Stored items:
---+---
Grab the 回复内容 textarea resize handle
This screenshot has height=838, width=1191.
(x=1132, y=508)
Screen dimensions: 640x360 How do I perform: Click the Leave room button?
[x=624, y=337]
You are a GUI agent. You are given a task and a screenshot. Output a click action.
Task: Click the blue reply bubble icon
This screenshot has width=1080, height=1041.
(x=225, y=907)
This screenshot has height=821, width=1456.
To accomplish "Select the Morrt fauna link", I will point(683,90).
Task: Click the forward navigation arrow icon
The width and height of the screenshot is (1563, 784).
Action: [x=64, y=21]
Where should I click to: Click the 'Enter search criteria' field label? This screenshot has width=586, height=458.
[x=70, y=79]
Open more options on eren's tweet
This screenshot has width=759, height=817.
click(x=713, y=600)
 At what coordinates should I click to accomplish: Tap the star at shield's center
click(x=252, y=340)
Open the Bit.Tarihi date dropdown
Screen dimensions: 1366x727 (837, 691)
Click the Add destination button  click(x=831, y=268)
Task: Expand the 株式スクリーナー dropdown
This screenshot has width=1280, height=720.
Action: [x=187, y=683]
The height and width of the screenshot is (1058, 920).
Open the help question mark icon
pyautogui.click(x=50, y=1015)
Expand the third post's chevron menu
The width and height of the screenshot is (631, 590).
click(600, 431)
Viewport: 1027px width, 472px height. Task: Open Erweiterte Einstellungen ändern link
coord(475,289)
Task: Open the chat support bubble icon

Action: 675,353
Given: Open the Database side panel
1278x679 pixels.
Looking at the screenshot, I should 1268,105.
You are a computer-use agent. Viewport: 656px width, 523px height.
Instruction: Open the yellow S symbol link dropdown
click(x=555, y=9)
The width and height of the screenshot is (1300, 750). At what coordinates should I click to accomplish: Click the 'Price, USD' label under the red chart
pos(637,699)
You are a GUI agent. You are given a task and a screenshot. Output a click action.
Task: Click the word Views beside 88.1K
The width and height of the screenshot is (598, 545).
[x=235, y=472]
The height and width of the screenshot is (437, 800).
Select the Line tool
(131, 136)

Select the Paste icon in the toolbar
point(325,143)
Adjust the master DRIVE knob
---+---
Assignment: Restate the data above word for word, omitting nothing.

Written answer:
Grab the 回复内容 textarea resize handle
This screenshot has height=838, width=1191.
(x=1132, y=508)
Screen dimensions: 640x360 How do I perform: Click the Leave room button?
[x=624, y=337]
You are a GUI agent. You are given a task and a screenshot. Output a click action.
Task: Click the blue reply bubble icon
This screenshot has width=1080, height=1041.
(x=225, y=907)
This screenshot has height=821, width=1456.
To accomplish "Select the Morrt fauna link", I will point(683,90).
Task: Click the forward navigation arrow icon
The width and height of the screenshot is (1563, 784).
Action: [x=64, y=21]
Where should I click to: Click the 'Enter search criteria' field label? This screenshot has width=586, height=458.
[x=70, y=79]
Open more options on eren's tweet
This screenshot has width=759, height=817.
click(x=713, y=600)
 At what coordinates should I click to accomplish: Tap the star at shield's center
click(x=252, y=340)
Open the Bit.Tarihi date dropdown
Screen dimensions: 1366x727 (837, 691)
Click the Add destination button  click(x=831, y=268)
Task: Expand the 株式スクリーナー dropdown
This screenshot has width=1280, height=720.
Action: [x=187, y=683]
The height and width of the screenshot is (1058, 920).
Open the help question mark icon
pyautogui.click(x=50, y=1015)
Expand the third post's chevron menu
The width and height of the screenshot is (631, 590).
click(600, 431)
Viewport: 1027px width, 472px height. Task: Open Erweiterte Einstellungen ändern link
coord(475,289)
Task: Open the chat support bubble icon

Action: 675,353
Given: Open the Database side panel
1278x679 pixels.
Looking at the screenshot, I should 1268,105.
You are a computer-use agent. Viewport: 656px width, 523px height.
Instruction: Open the yellow S symbol link dropdown
click(x=555, y=9)
The width and height of the screenshot is (1300, 750). At what coordinates should I click to accomplish: Click the 'Price, USD' label under the red chart
pos(637,699)
You are a GUI agent. You are given a task and a screenshot. Output a click action.
Task: Click the word Views beside 88.1K
The width and height of the screenshot is (598, 545).
[x=235, y=472]
The height and width of the screenshot is (437, 800).
Select the Line tool
(131, 136)

Select the Paste icon in the toolbar
point(325,143)
Adjust the master DRIVE knob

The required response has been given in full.